[Stored data entries]

# # # #

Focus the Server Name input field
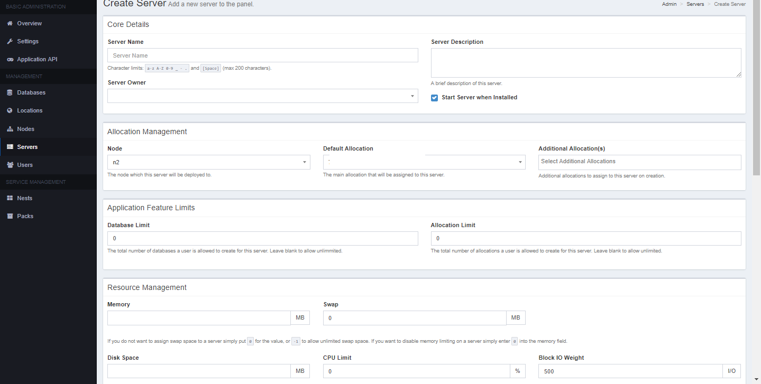The height and width of the screenshot is (384, 761). pos(262,55)
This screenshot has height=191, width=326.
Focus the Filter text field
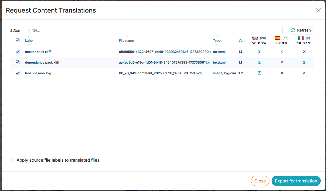click(x=154, y=30)
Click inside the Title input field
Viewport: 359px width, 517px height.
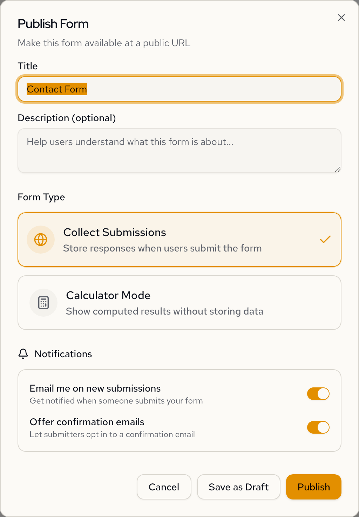pos(180,89)
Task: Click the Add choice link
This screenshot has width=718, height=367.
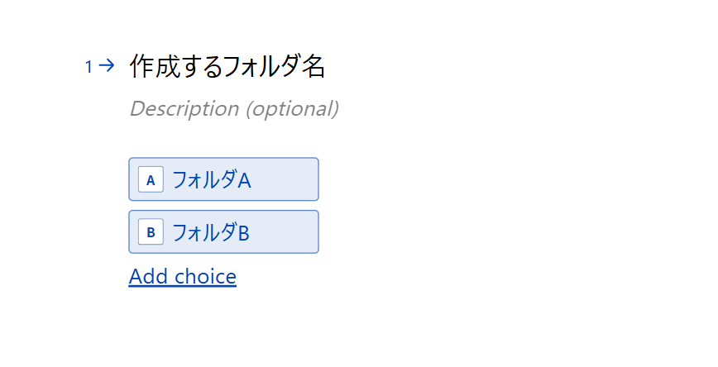Action: tap(183, 276)
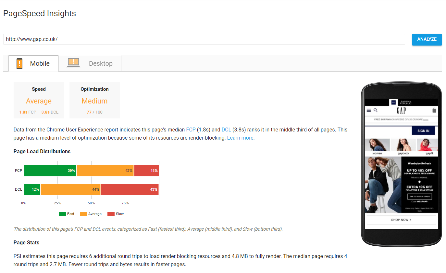Open hamburger menu in the phone preview
The image size is (446, 273).
(369, 110)
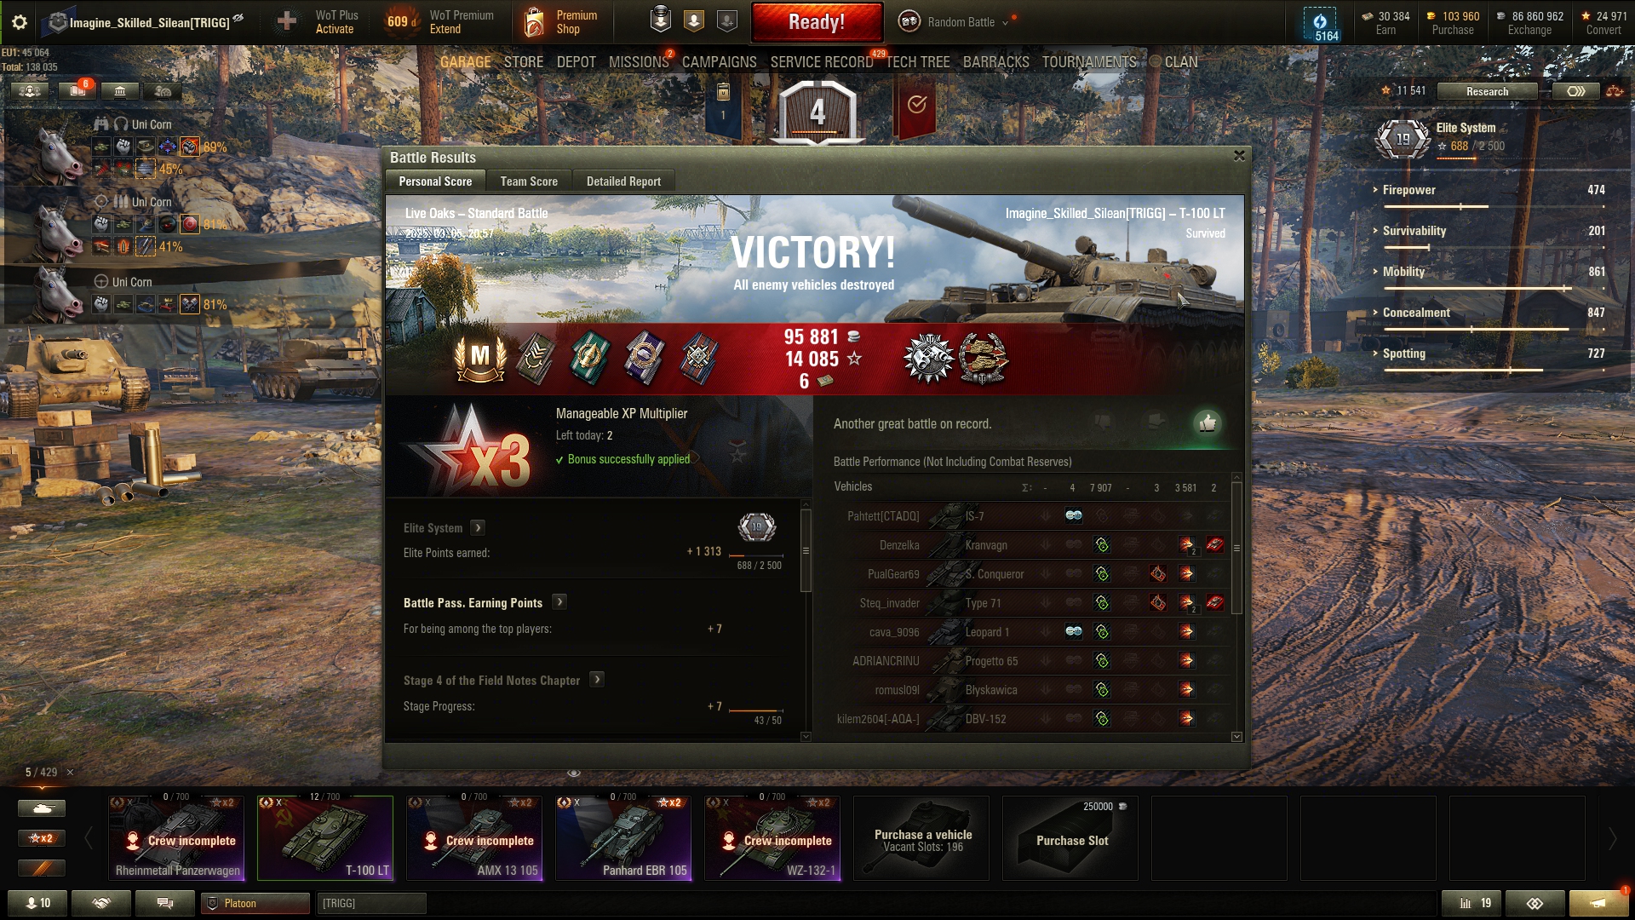Open the TECH TREE menu
The height and width of the screenshot is (920, 1635).
point(918,62)
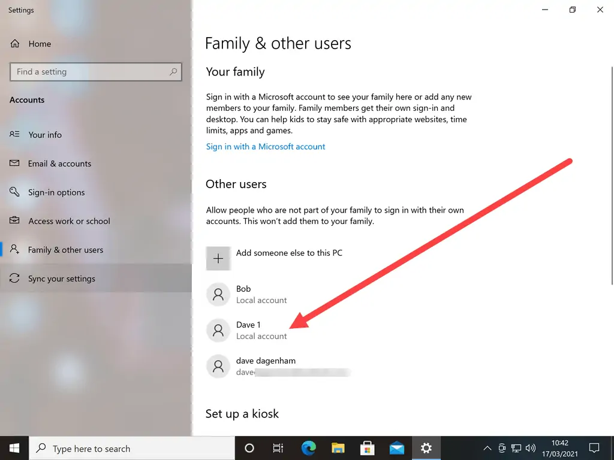Screen dimensions: 614x460
Task: Open Cortana circle icon
Action: (x=249, y=448)
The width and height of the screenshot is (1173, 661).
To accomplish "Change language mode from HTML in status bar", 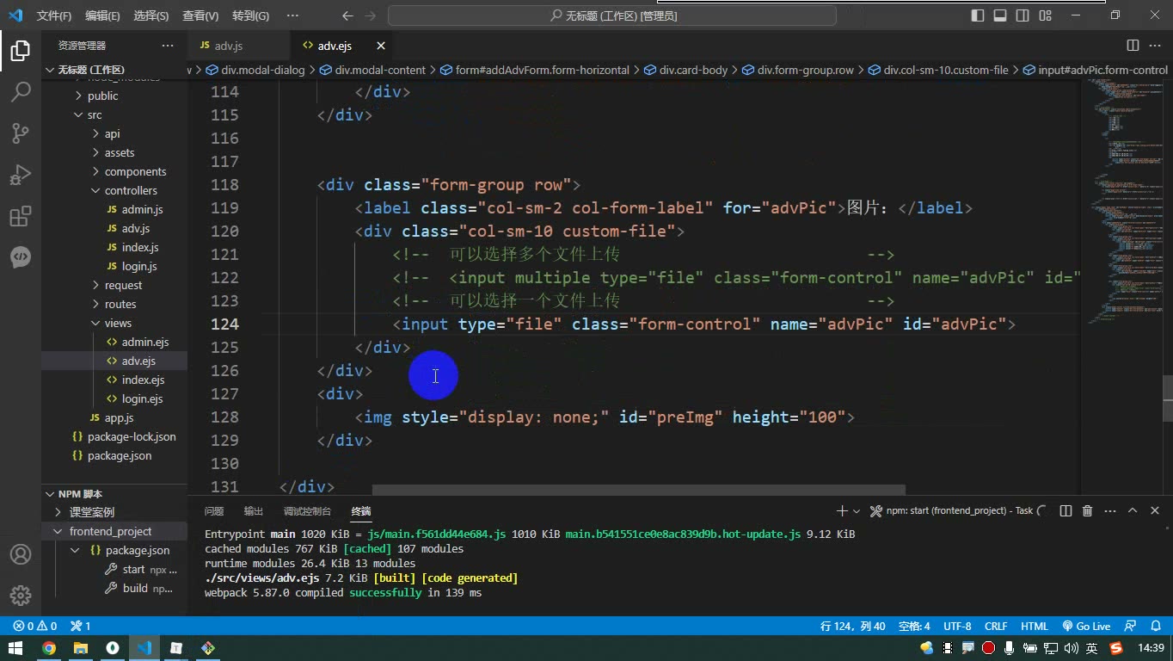I will coord(1035,627).
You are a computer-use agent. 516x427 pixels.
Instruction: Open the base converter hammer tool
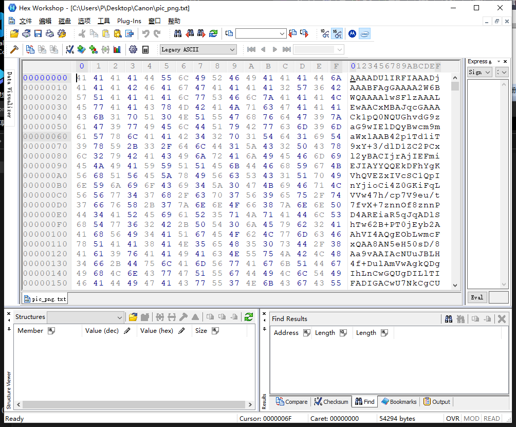(14, 49)
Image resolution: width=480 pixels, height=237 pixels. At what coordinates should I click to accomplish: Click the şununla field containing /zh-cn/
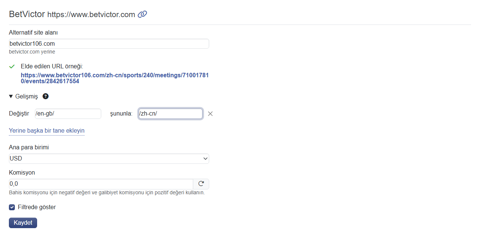(x=171, y=114)
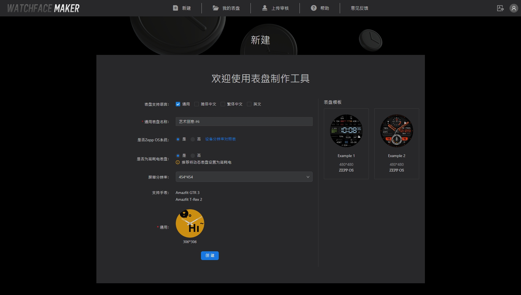
Task: Choose the Example 2 template thumbnail
Action: click(396, 131)
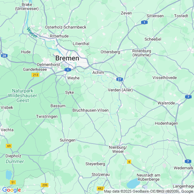Select the Bremen city label
The height and width of the screenshot is (194, 194).
click(x=67, y=58)
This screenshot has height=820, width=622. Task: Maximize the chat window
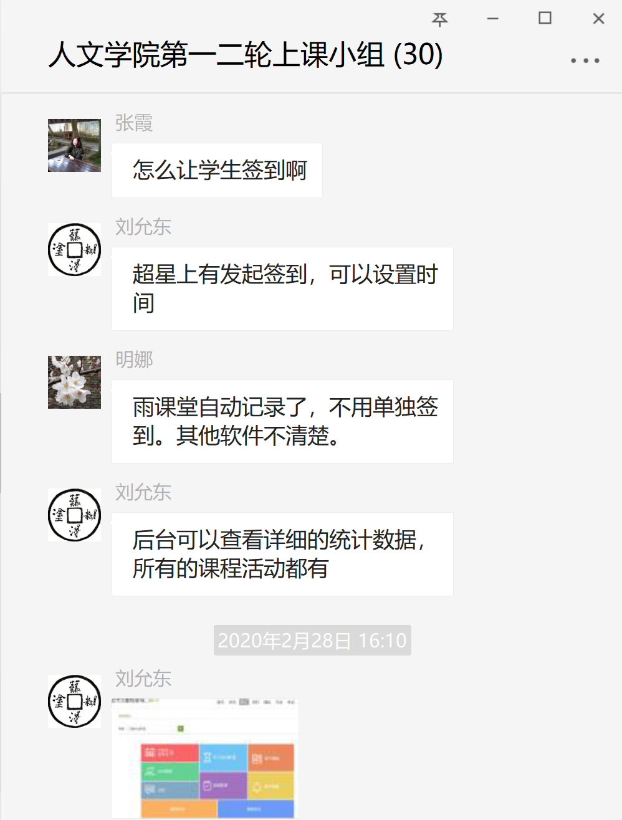click(x=545, y=18)
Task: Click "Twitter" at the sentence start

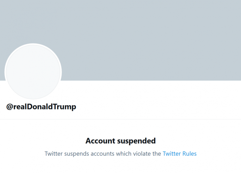Action: click(53, 153)
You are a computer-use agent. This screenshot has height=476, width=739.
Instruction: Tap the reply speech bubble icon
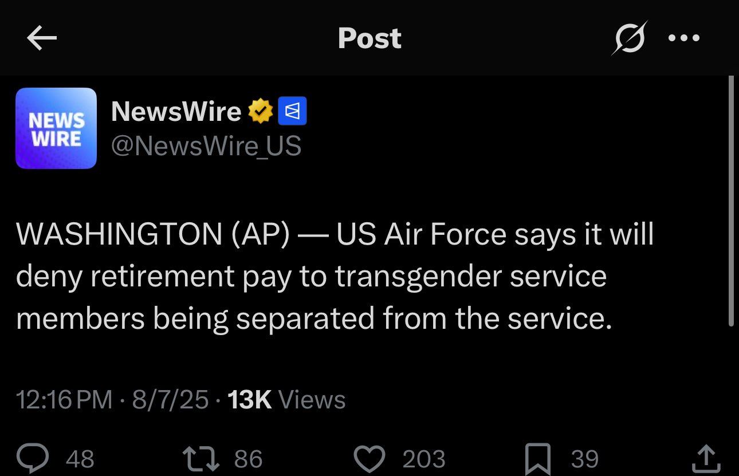[x=36, y=459]
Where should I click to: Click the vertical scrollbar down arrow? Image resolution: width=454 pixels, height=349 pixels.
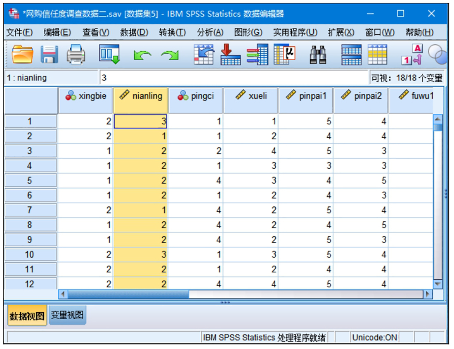tap(438, 284)
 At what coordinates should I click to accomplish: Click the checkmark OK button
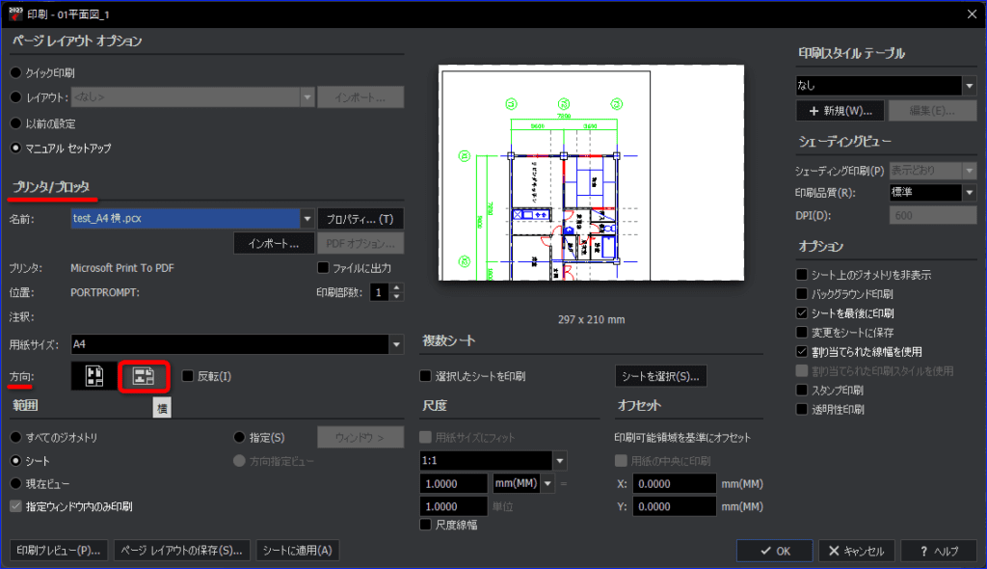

# # # #

**Work to complete:**
Within the records, how many lines carry the word "agent"? Reply with the figure alone.

**Exercise solution:**
2